**What is required**
Using the listing below, please print exactly the lines from the one with "Task: Select the" through the one with "Image resolution: width=788". Leave out every picture.

**Available data**
# # # # # # #

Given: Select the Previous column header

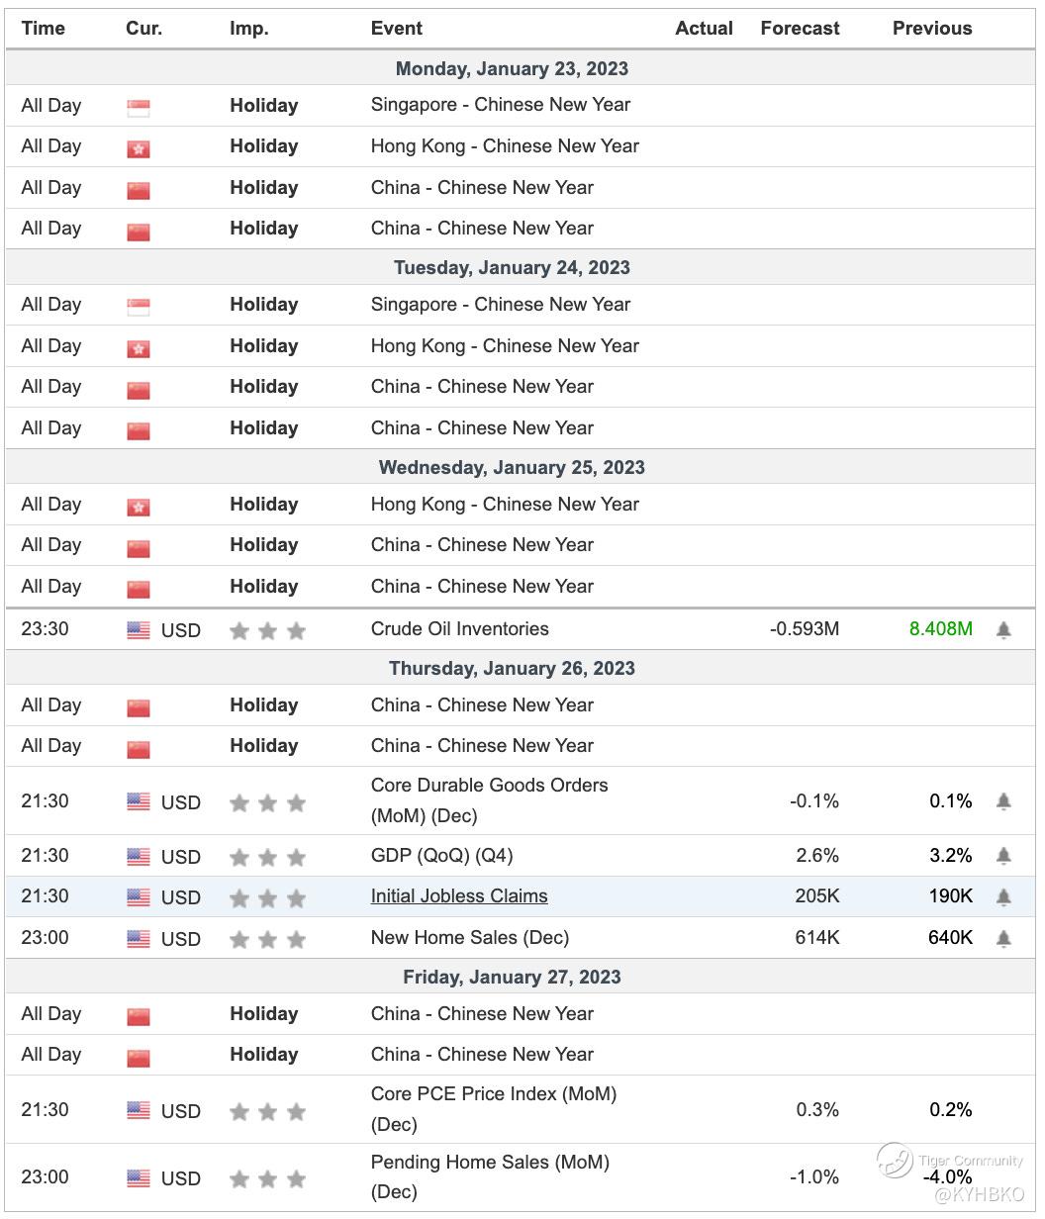Looking at the screenshot, I should [932, 29].
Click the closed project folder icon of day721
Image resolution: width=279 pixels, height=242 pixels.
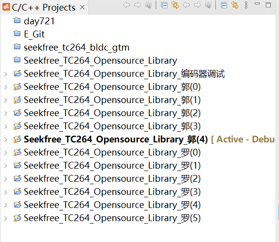tap(17, 20)
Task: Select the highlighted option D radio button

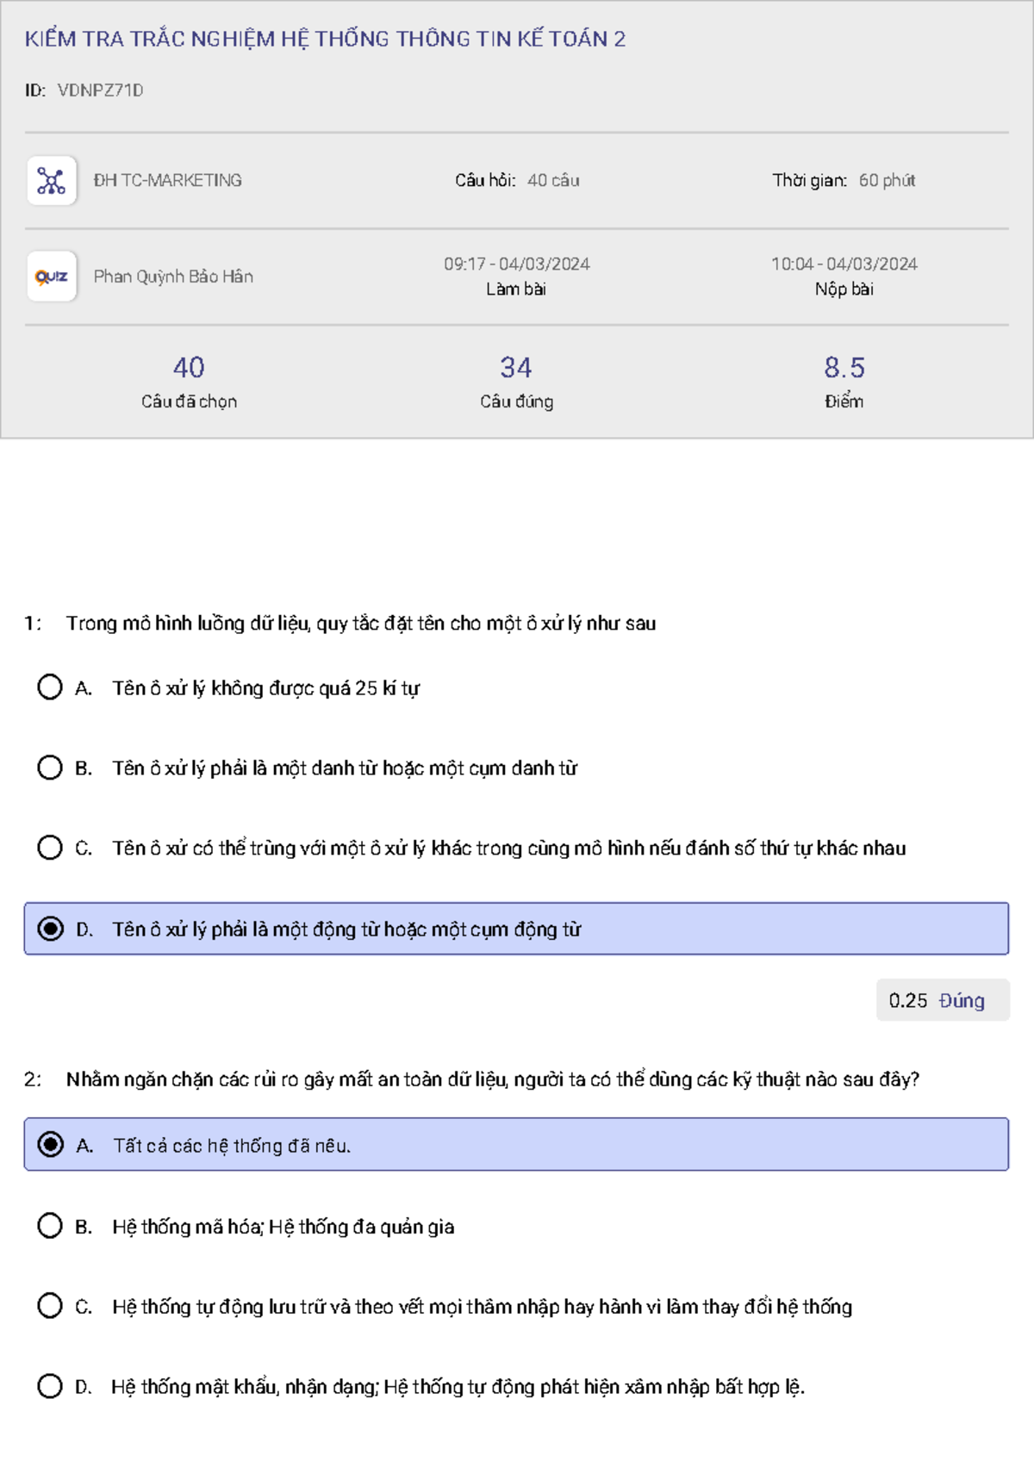Action: tap(50, 929)
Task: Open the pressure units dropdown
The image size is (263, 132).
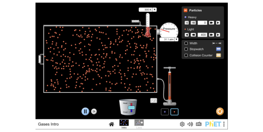Action: (x=176, y=39)
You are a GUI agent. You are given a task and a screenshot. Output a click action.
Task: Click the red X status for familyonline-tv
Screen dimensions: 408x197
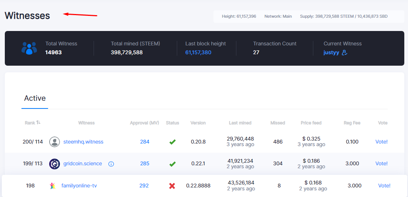[x=172, y=186]
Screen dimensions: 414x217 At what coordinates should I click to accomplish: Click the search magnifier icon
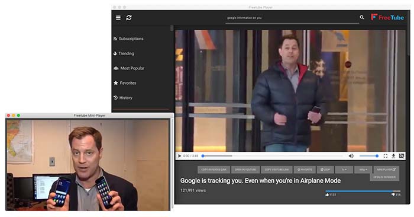[362, 17]
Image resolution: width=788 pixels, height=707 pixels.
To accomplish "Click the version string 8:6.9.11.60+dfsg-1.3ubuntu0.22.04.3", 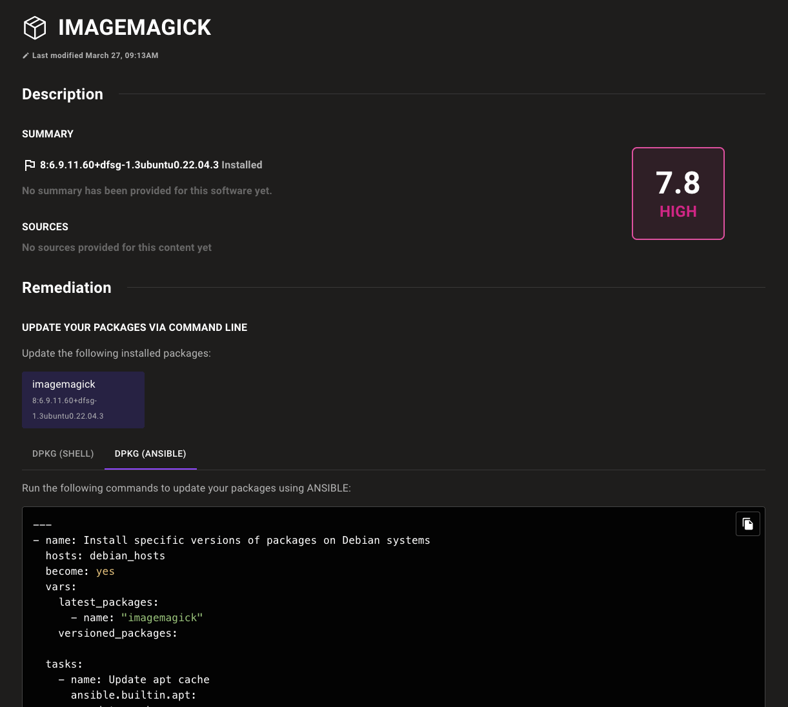I will pos(129,164).
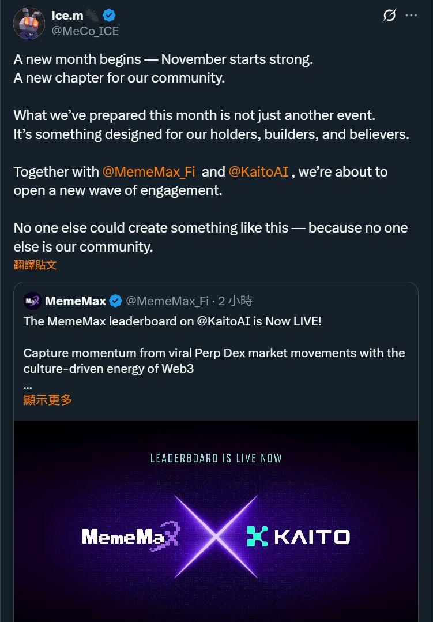433x622 pixels.
Task: Translate the post via 翻譯貼文
Action: [x=35, y=265]
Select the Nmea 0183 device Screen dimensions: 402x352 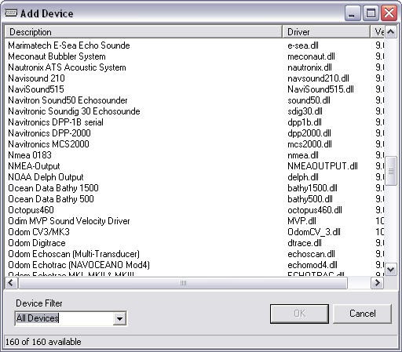click(30, 155)
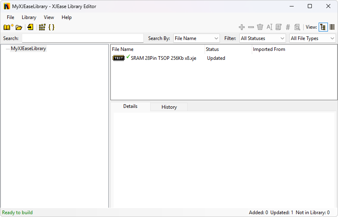This screenshot has height=217, width=338.
Task: Open the All Statuses filter dropdown
Action: [263, 38]
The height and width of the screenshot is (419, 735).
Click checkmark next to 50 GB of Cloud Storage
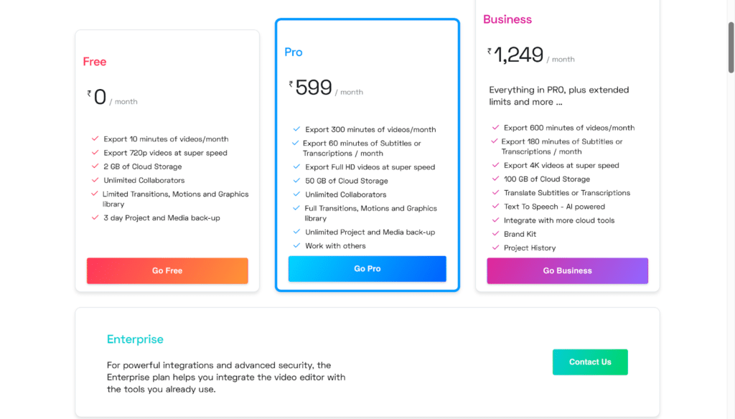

# # # # # # #

**Exercise result**
Task: Select the highlighted option D radio button

Action: tap(50, 929)
Task: Open the pressure units dropdown
The image size is (263, 132).
Action: (x=176, y=39)
You are a GUI agent. You are given a task and a screenshot. Output a click action.
Task: Click the red X status for familyonline-tv
Screen dimensions: 408x197
[x=172, y=186]
Screen dimensions: 414x217 At what coordinates should I click to accomplish: Click the search magnifier icon
[362, 17]
Image resolution: width=788 pixels, height=707 pixels.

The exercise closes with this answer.